Instance-Optimality in PageRank Computation
This work addresses the efficiency of PageRank computation for sparse graphs, offering near-optimal guarantees, but it is incremental as it builds on existing algorithms.
The paper tackles the problem of estimating a vertex's PageRank with constant relative error and probability, proving that an adaptive variant of a classic algorithm is instance-optimal up to a polylogarithmic factor for directed graphs with bounded or sparse degrees, and provides a counterexample for graphs with mostly high degrees.
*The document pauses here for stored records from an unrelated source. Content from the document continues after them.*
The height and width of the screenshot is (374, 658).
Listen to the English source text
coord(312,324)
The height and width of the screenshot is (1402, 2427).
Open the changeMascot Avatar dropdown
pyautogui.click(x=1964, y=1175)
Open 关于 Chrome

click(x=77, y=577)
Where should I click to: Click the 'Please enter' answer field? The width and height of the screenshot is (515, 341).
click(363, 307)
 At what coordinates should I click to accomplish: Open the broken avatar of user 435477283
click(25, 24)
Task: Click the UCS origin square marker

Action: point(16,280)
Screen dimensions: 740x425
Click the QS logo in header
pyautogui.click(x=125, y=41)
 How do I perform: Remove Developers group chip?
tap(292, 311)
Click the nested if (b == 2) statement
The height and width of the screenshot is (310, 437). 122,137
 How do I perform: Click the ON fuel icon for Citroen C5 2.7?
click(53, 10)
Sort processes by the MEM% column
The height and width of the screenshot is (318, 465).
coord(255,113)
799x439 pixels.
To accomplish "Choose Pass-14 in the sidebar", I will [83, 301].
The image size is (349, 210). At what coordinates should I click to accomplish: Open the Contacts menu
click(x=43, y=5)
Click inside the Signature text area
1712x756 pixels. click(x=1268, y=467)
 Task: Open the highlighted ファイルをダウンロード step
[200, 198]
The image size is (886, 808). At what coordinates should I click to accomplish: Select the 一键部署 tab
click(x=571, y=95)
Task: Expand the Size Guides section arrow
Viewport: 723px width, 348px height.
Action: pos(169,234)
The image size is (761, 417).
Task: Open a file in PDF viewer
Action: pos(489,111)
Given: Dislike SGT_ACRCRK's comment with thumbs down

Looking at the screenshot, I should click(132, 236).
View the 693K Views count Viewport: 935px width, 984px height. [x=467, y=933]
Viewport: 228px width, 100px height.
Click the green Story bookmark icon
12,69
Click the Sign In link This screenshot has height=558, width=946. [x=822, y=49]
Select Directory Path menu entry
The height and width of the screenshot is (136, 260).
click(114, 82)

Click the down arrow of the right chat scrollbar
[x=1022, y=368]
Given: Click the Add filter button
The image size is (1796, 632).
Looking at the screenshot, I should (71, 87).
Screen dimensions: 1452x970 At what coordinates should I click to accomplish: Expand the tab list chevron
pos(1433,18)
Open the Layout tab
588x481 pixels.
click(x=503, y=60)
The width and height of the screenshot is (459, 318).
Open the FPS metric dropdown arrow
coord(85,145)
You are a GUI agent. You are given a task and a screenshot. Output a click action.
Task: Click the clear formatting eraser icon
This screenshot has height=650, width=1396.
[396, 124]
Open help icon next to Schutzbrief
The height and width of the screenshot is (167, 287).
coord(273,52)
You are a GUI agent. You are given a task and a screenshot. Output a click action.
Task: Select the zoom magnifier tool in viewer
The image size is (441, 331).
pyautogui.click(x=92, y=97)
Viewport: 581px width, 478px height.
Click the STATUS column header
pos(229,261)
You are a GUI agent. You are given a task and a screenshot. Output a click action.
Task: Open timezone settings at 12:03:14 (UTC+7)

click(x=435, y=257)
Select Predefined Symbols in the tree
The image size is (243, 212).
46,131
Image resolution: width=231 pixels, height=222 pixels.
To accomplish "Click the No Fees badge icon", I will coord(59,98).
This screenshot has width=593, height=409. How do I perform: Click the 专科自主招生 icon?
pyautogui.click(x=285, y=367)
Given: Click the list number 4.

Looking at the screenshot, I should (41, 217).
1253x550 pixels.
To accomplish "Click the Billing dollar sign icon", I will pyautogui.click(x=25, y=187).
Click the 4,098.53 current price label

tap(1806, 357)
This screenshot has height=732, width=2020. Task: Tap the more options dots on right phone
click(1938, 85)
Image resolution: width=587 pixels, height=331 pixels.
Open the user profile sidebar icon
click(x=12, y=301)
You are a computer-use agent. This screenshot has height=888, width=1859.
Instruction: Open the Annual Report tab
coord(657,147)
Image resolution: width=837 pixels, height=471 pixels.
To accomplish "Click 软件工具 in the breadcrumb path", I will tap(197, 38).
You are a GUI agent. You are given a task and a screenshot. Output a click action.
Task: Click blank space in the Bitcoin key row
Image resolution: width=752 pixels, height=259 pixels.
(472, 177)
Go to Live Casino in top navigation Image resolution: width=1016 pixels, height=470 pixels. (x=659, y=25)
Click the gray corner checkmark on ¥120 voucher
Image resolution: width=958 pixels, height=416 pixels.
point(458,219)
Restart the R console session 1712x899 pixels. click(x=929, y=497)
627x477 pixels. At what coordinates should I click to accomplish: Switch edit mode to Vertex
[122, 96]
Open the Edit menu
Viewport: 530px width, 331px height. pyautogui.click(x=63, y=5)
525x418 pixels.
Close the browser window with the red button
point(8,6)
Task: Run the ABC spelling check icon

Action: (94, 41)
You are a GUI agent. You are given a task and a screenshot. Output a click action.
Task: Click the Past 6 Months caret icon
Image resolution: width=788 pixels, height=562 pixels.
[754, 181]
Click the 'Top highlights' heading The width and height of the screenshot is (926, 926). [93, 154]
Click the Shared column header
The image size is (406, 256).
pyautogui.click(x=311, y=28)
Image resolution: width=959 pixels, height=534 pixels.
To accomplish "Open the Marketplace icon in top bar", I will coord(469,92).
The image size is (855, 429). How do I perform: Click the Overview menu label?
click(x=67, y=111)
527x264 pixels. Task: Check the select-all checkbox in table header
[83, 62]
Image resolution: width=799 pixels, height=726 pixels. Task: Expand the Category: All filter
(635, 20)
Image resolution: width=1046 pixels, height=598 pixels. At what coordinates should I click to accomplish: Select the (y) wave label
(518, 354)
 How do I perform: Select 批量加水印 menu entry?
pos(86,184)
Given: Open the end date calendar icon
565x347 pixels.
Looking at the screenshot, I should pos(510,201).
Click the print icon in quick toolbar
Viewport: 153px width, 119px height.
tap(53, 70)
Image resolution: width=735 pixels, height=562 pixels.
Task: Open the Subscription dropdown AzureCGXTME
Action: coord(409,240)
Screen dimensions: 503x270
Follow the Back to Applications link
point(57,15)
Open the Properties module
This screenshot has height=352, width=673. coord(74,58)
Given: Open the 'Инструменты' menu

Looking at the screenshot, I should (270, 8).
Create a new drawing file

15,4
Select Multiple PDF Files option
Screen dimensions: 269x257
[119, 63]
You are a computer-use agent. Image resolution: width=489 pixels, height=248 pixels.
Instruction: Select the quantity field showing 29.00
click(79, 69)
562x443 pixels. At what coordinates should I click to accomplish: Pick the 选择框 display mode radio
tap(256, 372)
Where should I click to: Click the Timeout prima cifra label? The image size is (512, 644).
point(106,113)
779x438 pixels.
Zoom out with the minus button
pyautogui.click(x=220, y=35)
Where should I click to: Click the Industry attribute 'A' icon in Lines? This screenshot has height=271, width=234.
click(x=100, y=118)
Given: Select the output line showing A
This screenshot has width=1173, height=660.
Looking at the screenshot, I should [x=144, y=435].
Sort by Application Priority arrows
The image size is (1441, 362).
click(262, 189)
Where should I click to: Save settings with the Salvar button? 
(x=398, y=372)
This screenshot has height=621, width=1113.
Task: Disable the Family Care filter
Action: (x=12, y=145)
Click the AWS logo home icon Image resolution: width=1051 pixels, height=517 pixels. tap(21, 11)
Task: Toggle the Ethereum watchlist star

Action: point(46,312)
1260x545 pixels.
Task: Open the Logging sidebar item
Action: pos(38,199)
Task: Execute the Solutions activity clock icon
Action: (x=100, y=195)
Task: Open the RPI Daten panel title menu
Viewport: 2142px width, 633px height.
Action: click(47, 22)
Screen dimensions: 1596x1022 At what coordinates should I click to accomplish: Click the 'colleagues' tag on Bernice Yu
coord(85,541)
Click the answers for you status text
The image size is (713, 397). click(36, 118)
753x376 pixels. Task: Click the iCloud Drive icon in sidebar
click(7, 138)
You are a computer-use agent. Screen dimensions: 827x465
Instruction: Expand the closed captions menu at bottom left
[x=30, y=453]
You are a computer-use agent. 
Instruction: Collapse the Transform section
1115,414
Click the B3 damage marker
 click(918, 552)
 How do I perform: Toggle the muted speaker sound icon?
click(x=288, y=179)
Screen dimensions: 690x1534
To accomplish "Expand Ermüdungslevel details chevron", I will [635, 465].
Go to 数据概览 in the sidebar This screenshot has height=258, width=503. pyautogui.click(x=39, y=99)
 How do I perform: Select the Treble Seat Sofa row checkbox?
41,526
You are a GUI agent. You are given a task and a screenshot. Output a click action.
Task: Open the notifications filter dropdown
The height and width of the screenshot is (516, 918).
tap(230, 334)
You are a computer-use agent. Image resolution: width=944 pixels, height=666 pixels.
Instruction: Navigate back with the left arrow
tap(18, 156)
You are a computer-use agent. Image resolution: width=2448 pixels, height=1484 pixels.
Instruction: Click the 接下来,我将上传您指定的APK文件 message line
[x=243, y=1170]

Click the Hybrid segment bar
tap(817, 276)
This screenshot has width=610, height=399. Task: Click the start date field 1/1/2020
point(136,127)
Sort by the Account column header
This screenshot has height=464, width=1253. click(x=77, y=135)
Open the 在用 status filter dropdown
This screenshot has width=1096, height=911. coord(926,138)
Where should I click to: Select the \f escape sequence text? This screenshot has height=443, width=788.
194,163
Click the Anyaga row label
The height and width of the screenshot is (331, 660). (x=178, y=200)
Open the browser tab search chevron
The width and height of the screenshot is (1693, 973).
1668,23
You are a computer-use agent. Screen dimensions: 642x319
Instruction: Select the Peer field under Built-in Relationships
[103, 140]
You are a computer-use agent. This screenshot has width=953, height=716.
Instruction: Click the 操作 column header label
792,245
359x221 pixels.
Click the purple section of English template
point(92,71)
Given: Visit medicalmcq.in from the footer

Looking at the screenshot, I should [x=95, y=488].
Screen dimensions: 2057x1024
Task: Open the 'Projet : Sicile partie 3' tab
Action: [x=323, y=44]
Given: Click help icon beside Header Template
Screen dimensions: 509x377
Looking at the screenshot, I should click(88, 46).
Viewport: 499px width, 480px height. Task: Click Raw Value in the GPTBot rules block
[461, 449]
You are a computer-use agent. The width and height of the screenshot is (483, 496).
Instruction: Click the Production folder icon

We study the problem of estimating a vertex's PageRank within a constant relative error, with constant probability. We prove that an adaptive variant of a simple, classic algorithm is instance-optimal up to a polylogarithmic factor for all directed graphs of order $n$ whose maximum in- and out-degrees are at most a constant fraction of $n$. In other words, there is no correct algorithm that can be faster than our algorithm on any such graph by more than a polylogarithmic factor. We further extend the instance-optimality to all graphs in which at most a polylogarithmic number of vertices have unbounded degrees. This covers all sparse graphs with $\tilde{O}(n)$ edges. Finally, we provide a counterexample showing that our algorithm is not instance-optimal for graphs whose degrees are mostly equal to $n$.